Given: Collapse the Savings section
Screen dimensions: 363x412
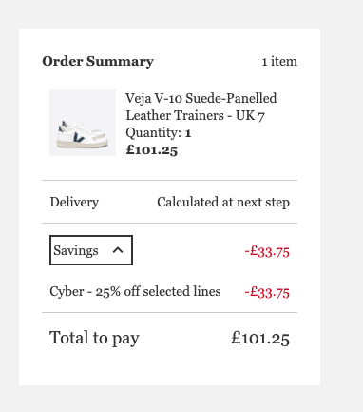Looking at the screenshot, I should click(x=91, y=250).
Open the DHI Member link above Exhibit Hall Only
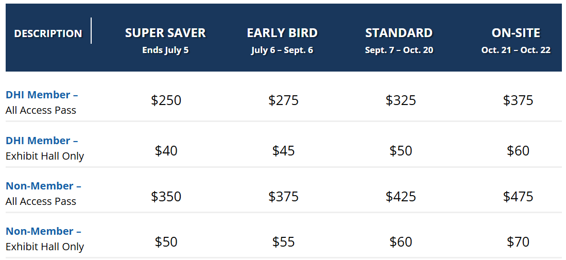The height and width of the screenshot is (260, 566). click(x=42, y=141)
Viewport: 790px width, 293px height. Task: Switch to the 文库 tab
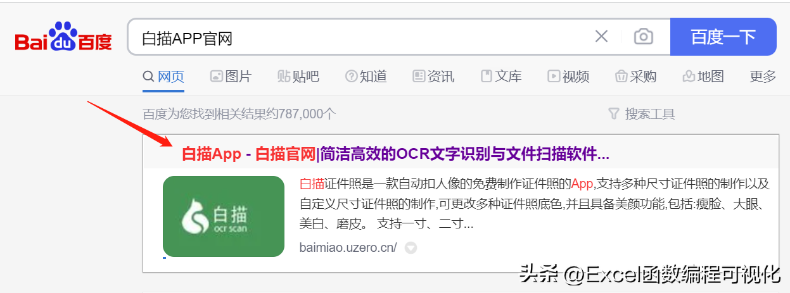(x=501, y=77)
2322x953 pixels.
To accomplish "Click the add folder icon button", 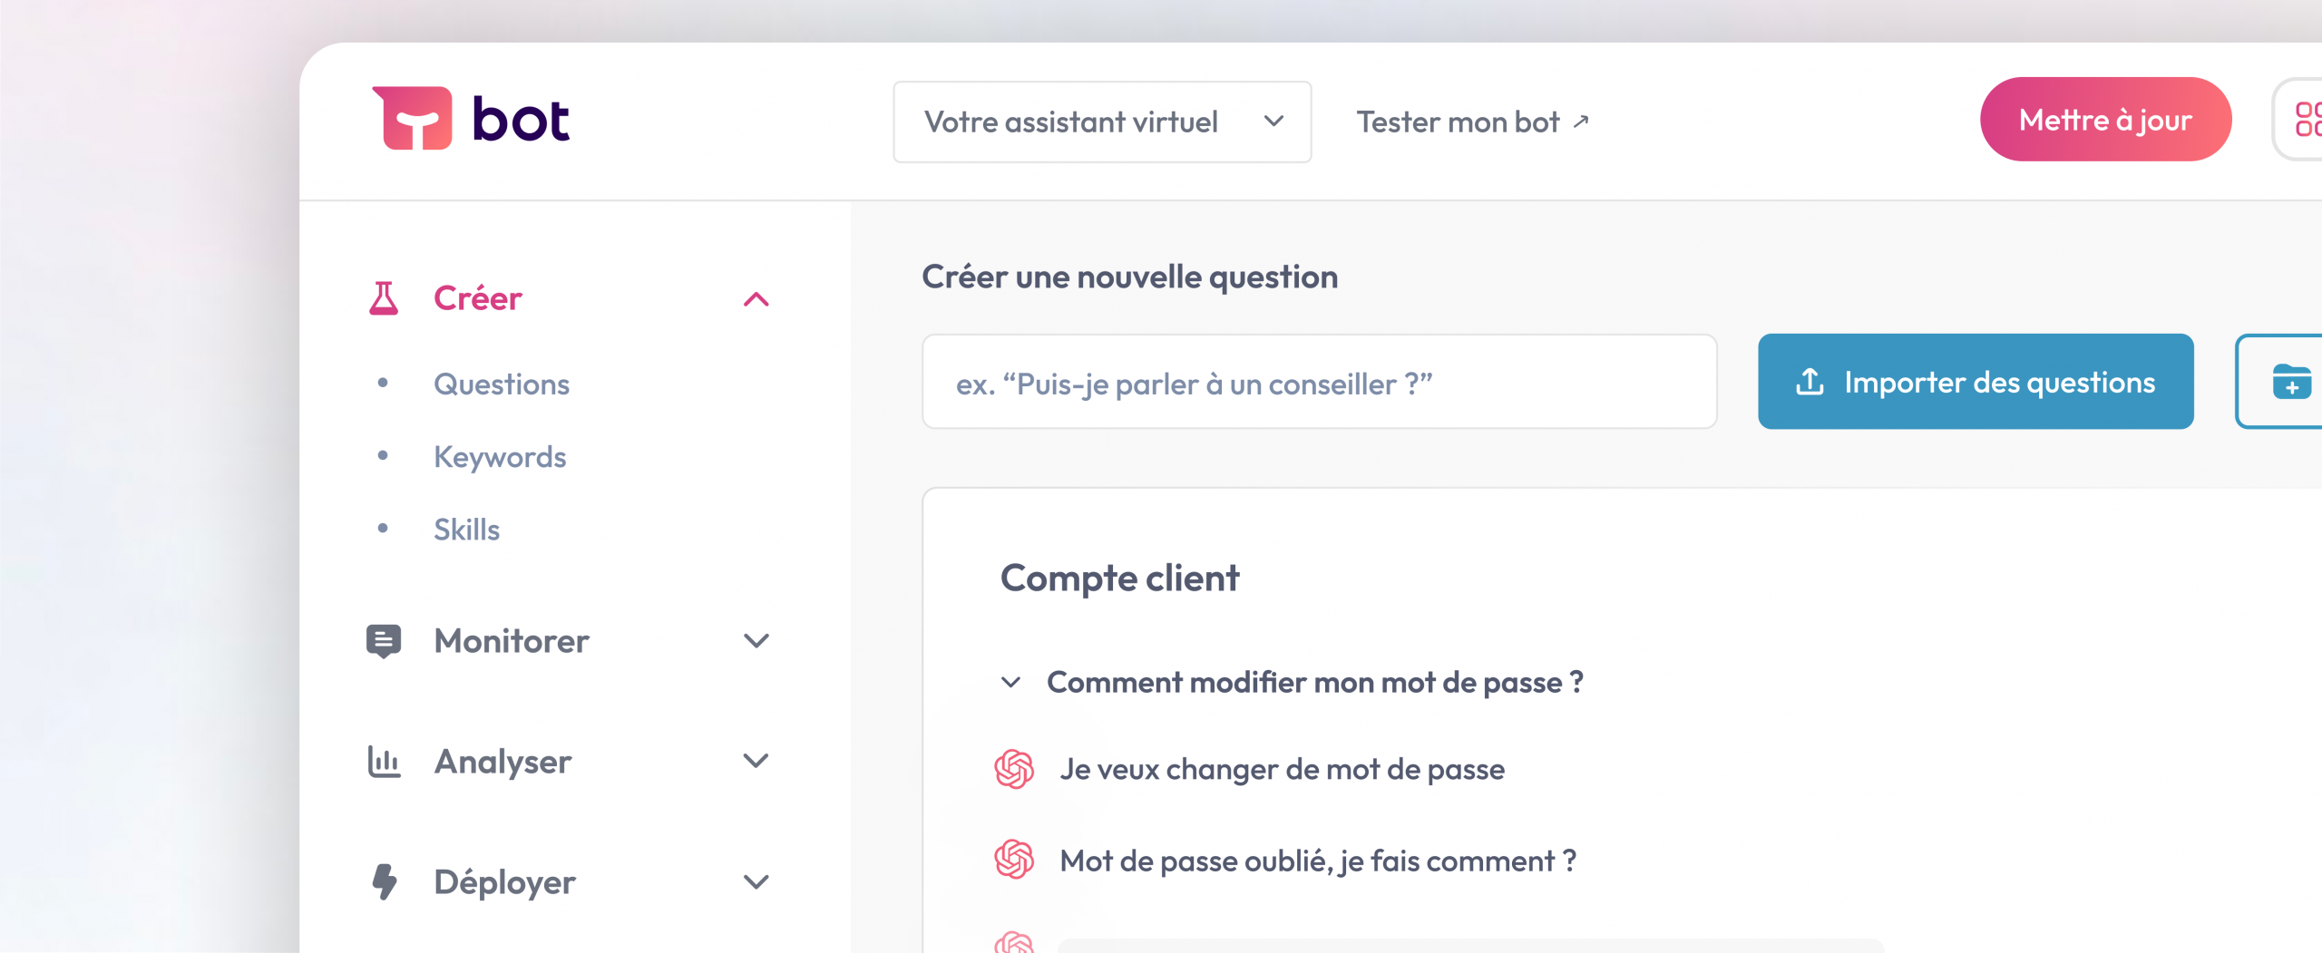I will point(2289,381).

---

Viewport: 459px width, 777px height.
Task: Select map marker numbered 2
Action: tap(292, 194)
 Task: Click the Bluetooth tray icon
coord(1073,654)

*Problem description*:
Copy needed, without pictures: the lines of the listing above from the line containing "Screen dimensions: 363x412" up to and including the line containing "2322x953 pixels.", set down exactly.

*Response for this exercise*:
Screen dimensions: 363x412
Looking at the screenshot, I should click(x=91, y=250).
Open the DHI Member link above Exhibit Hall Only
The height and width of the screenshot is (260, 566). click(x=42, y=141)
Viewport: 790px width, 293px height. Task: Switch to the 文库 tab
(x=501, y=77)
2322x953 pixels.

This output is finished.